The first song by Joni Mitchell that I heard was “Marcie”. I remember being struck by how she had used the colours, and how she was able to tell a story and convey so much in just a few minutes. As an artist, she is intoxicating. Lyrically, she is dynamite.
I witnessed a friend going through a tumultuous love affair. He would listen to “A Case of You” (the orchestral version) and I saw how that song saved him. As a songwriter, that is something to aspire to – to be able to tell a story that might seem so personal to the writer yet can be shared by, and so deeply affect, the listener.
I'd say that what has consistently inspired me most about Joni is her relationship with jazz. I'm a massive jazz fan myself so it makes me so happy that despite the impending critical peril, she “went there”. The records she made with Jaco Pastorius, Wayne Shorter are just stunning to me, such a forward-thinking musical twist and a satisfying musical development in her career. These may be my favourite of all of her albums.

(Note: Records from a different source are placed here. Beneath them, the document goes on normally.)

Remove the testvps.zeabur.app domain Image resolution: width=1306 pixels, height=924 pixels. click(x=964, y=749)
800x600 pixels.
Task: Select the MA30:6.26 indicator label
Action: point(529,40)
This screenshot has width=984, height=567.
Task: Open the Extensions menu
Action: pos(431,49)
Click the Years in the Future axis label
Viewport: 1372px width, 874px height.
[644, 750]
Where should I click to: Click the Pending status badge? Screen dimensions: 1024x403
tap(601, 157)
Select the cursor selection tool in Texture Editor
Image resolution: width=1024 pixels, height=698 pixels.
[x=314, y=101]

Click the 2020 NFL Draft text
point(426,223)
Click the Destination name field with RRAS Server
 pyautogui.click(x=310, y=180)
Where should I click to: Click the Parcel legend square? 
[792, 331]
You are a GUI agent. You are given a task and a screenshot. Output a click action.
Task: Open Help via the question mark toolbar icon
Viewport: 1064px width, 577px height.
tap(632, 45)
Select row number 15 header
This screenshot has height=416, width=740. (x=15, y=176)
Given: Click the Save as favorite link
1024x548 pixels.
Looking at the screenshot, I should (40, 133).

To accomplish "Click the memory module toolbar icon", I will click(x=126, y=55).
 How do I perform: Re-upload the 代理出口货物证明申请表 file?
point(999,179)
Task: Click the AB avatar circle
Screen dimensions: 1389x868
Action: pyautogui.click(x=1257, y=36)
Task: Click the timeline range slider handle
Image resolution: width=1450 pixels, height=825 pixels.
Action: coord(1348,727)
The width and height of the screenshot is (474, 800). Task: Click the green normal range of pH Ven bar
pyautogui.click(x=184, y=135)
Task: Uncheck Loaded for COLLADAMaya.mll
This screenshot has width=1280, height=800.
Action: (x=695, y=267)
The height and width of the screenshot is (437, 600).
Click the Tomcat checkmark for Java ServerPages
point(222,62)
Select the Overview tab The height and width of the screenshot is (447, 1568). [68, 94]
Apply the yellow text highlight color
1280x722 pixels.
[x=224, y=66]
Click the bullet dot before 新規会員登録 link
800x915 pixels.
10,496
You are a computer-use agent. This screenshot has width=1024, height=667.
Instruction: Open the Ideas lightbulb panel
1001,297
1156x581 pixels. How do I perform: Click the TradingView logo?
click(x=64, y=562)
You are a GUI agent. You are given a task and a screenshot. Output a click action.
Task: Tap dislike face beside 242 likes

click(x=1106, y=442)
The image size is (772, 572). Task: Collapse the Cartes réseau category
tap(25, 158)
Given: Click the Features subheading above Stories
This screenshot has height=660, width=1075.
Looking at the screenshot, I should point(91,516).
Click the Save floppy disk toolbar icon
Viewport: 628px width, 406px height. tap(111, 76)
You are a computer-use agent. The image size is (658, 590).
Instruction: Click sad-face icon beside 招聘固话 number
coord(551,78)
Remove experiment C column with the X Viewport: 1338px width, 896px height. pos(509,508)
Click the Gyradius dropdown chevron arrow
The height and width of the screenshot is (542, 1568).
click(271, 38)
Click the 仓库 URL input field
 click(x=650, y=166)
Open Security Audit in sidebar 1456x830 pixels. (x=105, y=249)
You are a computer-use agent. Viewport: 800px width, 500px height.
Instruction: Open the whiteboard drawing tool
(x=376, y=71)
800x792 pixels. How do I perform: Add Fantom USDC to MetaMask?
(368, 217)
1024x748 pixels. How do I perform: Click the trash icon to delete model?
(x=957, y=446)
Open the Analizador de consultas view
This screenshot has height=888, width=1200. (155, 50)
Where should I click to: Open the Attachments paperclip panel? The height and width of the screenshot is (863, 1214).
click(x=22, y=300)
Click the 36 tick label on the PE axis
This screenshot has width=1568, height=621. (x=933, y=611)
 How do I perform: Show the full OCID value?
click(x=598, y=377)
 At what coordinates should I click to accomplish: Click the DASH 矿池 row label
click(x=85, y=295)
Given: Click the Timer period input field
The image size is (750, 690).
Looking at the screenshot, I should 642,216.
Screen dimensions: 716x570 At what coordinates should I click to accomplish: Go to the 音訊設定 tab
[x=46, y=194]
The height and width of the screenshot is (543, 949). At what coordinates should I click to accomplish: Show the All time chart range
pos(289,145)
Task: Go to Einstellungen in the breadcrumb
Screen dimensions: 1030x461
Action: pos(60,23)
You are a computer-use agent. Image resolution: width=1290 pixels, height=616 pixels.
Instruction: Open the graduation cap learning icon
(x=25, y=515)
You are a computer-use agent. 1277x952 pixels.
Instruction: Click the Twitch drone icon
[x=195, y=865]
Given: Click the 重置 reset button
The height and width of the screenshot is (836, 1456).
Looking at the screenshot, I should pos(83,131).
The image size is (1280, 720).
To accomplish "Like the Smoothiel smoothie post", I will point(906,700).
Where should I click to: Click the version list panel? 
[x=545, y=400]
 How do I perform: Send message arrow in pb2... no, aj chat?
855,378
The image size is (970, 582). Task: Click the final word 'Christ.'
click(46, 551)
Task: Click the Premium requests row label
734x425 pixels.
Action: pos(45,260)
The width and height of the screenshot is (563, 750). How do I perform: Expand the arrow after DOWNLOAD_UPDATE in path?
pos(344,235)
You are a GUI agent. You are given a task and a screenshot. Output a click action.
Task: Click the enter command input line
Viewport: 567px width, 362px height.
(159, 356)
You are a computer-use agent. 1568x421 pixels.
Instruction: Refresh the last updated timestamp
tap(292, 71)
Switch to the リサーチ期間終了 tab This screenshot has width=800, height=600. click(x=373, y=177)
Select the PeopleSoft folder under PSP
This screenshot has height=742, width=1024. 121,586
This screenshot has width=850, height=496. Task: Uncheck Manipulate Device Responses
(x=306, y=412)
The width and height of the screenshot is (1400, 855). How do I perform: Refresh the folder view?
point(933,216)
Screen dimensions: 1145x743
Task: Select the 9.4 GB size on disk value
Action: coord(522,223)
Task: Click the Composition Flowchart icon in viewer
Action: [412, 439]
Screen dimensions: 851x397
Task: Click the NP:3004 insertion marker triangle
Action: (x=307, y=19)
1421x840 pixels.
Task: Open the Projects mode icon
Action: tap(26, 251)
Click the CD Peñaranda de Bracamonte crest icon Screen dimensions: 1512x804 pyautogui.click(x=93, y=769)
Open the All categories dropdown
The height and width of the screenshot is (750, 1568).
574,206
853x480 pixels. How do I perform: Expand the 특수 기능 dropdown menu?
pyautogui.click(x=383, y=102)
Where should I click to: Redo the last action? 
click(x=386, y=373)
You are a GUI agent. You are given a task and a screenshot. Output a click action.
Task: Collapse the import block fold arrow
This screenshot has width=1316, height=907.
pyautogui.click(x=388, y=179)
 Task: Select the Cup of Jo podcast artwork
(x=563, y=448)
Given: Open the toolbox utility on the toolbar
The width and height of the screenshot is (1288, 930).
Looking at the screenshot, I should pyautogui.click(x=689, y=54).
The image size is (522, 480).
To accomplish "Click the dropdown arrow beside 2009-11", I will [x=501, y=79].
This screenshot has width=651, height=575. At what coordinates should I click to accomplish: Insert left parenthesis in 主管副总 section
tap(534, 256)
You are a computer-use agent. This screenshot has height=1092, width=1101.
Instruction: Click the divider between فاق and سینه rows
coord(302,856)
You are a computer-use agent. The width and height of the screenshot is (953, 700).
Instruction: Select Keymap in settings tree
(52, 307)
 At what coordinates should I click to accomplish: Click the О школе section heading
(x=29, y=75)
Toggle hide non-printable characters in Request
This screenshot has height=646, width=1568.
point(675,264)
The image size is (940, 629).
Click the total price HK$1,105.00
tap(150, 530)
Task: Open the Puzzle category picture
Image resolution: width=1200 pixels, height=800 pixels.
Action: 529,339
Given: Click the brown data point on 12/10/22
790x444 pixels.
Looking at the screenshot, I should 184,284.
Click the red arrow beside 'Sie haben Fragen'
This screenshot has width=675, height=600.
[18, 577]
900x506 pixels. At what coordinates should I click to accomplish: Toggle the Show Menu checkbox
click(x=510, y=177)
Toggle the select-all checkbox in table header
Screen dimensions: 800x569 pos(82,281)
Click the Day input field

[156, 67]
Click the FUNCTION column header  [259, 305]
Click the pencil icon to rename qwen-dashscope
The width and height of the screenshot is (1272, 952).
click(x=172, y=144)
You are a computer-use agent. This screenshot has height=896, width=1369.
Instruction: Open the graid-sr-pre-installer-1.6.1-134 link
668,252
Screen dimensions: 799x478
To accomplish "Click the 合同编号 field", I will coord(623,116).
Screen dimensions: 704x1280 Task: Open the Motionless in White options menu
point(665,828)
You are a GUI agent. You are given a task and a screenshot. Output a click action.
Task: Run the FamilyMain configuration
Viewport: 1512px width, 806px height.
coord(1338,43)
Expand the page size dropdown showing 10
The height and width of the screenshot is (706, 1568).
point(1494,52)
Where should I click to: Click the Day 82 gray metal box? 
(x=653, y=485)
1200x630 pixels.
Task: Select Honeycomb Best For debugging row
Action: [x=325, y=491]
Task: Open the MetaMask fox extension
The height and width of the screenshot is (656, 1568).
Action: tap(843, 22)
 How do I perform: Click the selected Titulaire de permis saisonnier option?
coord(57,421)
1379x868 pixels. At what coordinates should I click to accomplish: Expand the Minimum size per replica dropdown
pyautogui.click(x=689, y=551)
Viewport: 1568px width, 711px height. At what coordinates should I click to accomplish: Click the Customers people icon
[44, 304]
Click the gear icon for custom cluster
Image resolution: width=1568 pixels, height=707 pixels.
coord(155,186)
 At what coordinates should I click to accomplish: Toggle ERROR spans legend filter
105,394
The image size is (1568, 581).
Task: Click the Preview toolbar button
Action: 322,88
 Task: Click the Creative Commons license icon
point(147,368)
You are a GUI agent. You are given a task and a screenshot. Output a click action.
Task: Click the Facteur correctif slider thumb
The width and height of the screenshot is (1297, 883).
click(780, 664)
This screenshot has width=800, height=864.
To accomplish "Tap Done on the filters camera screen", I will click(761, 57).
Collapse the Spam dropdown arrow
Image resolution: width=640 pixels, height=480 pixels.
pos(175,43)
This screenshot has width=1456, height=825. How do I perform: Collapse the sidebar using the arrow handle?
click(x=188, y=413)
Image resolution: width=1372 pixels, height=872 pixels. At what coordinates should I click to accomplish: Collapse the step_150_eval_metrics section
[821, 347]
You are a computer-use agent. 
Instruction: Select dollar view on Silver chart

Where I obviously still love the chanteuse-with-acoustic-guitar, that side of Joni being perhaps the most instantly jaw-dropping, her voice mixed with Jaco's bass work, for example, is something I just love listening to. Her melodic and rhythmic prowess has always been essentially jazz to my ears, so adventurous and free.
I grew up with her music – my Mum was a massive fan so it will always have an effect on me. I don't know exactly what it is, but she'll always come through in my music and it's hard to ignore her incredible musicianship. She's been one of the leading female musicians of the past 50 years and she's still so fresh. She has a unique sound and in that way she is really brave, she's not afraid to push boundaries. That's something we are seeing more of now; musicians who aren't afraid of change. Her albums influence me in different ways. I love Ladies of the Canyon. It sounds really naive and fresh. I also love The Hissing of Summer Lawns because it's really jazzy – almost Latin-American – and so different. Obviously Blue is incredible: so raw and heartfelt, and that strikes me as something I'd love to convey through my own music.
Along with Leonard Cohen, Joni is one of the first artists I really listened to and took inspiration from. What I love about her is that she takes all the things I love – poetry, art, music – and she combines them as a means of conveying her message. Her use of other media is really original and it's something that I aim to do myself. I think her diverse use of media is echoed in her lyrics, and what's important about her is that, rising to fame during the Sixties folk revival, she didn't simply focus her music on herself or on the boy she fancied – she made her music universally relevant, which makes it very real, timeless and inherently honest. That's something I try to put into my music. She is also very experimental; she puts her own stamp on her music, like in the organic sounds of Ladies of the Canyon. But I also think she is very careful with her music – it sounds incredibly thought out. For example, in “A Case of You”, my favourite song of all time, she makes something incredibly beautiful out of something sad, just through the way she chooses to tune her guitar. I feel like she wants it to be perfect and it is perfect.
It's no wonder Joni Mitchell found herself on “a lonely road, travelling, travelling, travelling”. As a songwriter, she has always been in a league of her own. There is no one else. To say I reference her unconsciously in every song I write is to flatter myself dangerously. But she's in every pore of my being. Blue, Court and Spark, and Miles of Aisles, were only a few of the LPs I wore smooth from constant playing. To think of her again is to go back to a great era in music, when people looked to find words of interest in songs; words that meant something; that they had to think about. People now accept so much in their music that is, by comparison, either repetitive cliché, or totally meaningless claptrap.